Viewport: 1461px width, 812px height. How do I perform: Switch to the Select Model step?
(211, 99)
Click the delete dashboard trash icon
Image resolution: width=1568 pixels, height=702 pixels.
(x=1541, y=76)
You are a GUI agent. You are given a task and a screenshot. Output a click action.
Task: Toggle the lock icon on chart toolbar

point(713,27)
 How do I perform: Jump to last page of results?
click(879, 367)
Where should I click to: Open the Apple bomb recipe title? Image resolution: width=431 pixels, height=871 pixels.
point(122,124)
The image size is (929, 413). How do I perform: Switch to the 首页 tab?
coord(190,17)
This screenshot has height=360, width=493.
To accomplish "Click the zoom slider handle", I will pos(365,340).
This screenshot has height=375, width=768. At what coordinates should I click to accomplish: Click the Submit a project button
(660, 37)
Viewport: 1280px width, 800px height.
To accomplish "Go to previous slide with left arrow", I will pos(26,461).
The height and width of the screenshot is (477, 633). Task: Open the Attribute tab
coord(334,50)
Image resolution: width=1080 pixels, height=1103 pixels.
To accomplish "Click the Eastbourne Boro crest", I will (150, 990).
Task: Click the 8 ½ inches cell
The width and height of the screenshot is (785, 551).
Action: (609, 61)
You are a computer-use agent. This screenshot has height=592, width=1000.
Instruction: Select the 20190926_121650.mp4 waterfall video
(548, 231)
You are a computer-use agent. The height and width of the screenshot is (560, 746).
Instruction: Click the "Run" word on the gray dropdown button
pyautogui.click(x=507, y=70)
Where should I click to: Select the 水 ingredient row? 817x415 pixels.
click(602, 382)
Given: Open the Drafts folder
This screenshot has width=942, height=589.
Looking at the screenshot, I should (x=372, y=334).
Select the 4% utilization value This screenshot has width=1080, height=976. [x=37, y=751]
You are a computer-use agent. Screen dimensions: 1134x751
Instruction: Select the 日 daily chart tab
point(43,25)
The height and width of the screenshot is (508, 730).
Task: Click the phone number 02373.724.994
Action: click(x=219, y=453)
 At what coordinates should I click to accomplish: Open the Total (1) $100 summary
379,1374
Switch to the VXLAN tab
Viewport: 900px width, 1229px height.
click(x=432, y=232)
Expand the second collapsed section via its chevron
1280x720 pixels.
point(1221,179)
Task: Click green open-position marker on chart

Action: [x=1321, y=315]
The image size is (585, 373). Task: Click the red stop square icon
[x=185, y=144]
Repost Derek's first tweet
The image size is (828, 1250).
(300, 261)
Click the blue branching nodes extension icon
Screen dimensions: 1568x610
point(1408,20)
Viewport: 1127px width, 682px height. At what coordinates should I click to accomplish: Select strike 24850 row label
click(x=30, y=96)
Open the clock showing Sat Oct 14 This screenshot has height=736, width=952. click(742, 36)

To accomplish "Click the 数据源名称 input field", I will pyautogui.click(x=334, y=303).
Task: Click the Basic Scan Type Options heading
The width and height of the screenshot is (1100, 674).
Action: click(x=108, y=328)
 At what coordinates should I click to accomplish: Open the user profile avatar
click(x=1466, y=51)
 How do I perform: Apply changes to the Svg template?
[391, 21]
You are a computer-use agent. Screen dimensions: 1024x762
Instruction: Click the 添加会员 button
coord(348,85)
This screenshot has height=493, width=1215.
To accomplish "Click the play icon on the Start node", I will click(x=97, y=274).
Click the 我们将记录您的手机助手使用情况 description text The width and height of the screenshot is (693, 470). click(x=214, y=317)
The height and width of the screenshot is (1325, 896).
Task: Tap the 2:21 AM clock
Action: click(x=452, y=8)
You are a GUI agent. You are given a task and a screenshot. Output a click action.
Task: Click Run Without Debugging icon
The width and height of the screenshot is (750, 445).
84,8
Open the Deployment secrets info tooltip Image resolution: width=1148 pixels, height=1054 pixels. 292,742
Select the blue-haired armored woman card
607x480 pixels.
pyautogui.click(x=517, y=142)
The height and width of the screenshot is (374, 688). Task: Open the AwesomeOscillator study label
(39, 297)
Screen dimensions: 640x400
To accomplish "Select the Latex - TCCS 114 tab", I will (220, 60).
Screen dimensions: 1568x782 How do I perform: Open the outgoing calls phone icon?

_TASK DETAILS:_ Would you return the full set of entries, unchanged in every detail?

_SOLUTION TO THIS PROBLEM:_
Viewport: 1461px width, 812px height. How do I perform: Switch to the Select Model step?
(211, 99)
Click the delete dashboard trash icon
Image resolution: width=1568 pixels, height=702 pixels.
(x=1541, y=76)
You are a GUI agent. You are given a task and a screenshot. Output a click action.
Task: Toggle the lock icon on chart toolbar

point(713,27)
 How do I perform: Jump to last page of results?
click(879, 367)
Where should I click to: Open the Apple bomb recipe title? Image resolution: width=431 pixels, height=871 pixels.
point(122,124)
The image size is (929, 413). How do I perform: Switch to the 首页 tab?
coord(190,17)
This screenshot has height=360, width=493.
To accomplish "Click the zoom slider handle", I will pos(365,340).
This screenshot has height=375, width=768. At what coordinates should I click to accomplish: Click the Submit a project button
(660, 37)
Viewport: 1280px width, 800px height.
To accomplish "Go to previous slide with left arrow", I will pos(26,461).
The height and width of the screenshot is (477, 633). Task: Open the Attribute tab
coord(334,50)
Image resolution: width=1080 pixels, height=1103 pixels.
To accomplish "Click the Eastbourne Boro crest", I will (150, 990).
Task: Click the 8 ½ inches cell
The width and height of the screenshot is (785, 551).
Action: (609, 61)
You are a computer-use agent. This screenshot has height=592, width=1000.
Instruction: Select the 20190926_121650.mp4 waterfall video
(548, 231)
You are a computer-use agent. The height and width of the screenshot is (560, 746).
Instruction: Click the "Run" word on the gray dropdown button
pyautogui.click(x=507, y=70)
Where should I click to: Select the 水 ingredient row? 817x415 pixels.
click(602, 382)
Given: Open the Drafts folder
This screenshot has width=942, height=589.
Looking at the screenshot, I should (x=372, y=334).
Select the 4% utilization value This screenshot has width=1080, height=976. [x=37, y=751]
You are a computer-use agent. Screen dimensions: 1134x751
Instruction: Select the 日 daily chart tab
point(43,25)
The height and width of the screenshot is (508, 730).
Task: Click the phone number 02373.724.994
Action: click(x=219, y=453)
 At what coordinates should I click to accomplish: Open the Total (1) $100 summary
379,1374
Switch to the VXLAN tab
Viewport: 900px width, 1229px height.
click(x=432, y=232)
Expand the second collapsed section via its chevron
1280x720 pixels.
point(1221,179)
Task: Click green open-position marker on chart

Action: [x=1321, y=315]
The image size is (585, 373). Task: Click the red stop square icon
[x=185, y=144]
Repost Derek's first tweet
The image size is (828, 1250).
(300, 261)
Click the blue branching nodes extension icon
Screen dimensions: 1568x610
point(1408,20)
Viewport: 1127px width, 682px height. At what coordinates should I click to accomplish: Select strike 24850 row label
click(x=30, y=96)
Open the clock showing Sat Oct 14 This screenshot has height=736, width=952. click(742, 36)

To accomplish "Click the 数据源名称 input field", I will pyautogui.click(x=334, y=303).
Task: Click the Basic Scan Type Options heading
The width and height of the screenshot is (1100, 674).
Action: click(x=108, y=328)
 At what coordinates should I click to accomplish: Open the user profile avatar
click(x=1466, y=51)
 How do I perform: Apply changes to the Svg template?
[391, 21]
You are a computer-use agent. Screen dimensions: 1024x762
Instruction: Click the 添加会员 button
coord(348,85)
This screenshot has height=493, width=1215.
To accomplish "Click the play icon on the Start node", I will click(x=97, y=274).
Click the 我们将记录您的手机助手使用情况 description text The width and height of the screenshot is (693, 470). click(x=214, y=317)
The height and width of the screenshot is (1325, 896).
Task: Tap the 2:21 AM clock
Action: click(x=452, y=8)
You are a GUI agent. You are given a task and a screenshot. Output a click action.
Task: Click Run Without Debugging icon
The width and height of the screenshot is (750, 445).
84,8
Open the Deployment secrets info tooltip Image resolution: width=1148 pixels, height=1054 pixels. 292,742
Select the blue-haired armored woman card
607x480 pixels.
pyautogui.click(x=517, y=142)
The height and width of the screenshot is (374, 688). Task: Open the AwesomeOscillator study label
(39, 297)
Screen dimensions: 640x400
To accomplish "Select the Latex - TCCS 114 tab", I will (220, 60).
Screen dimensions: 1568x782 How do I perform: Open the outgoing calls phone icon?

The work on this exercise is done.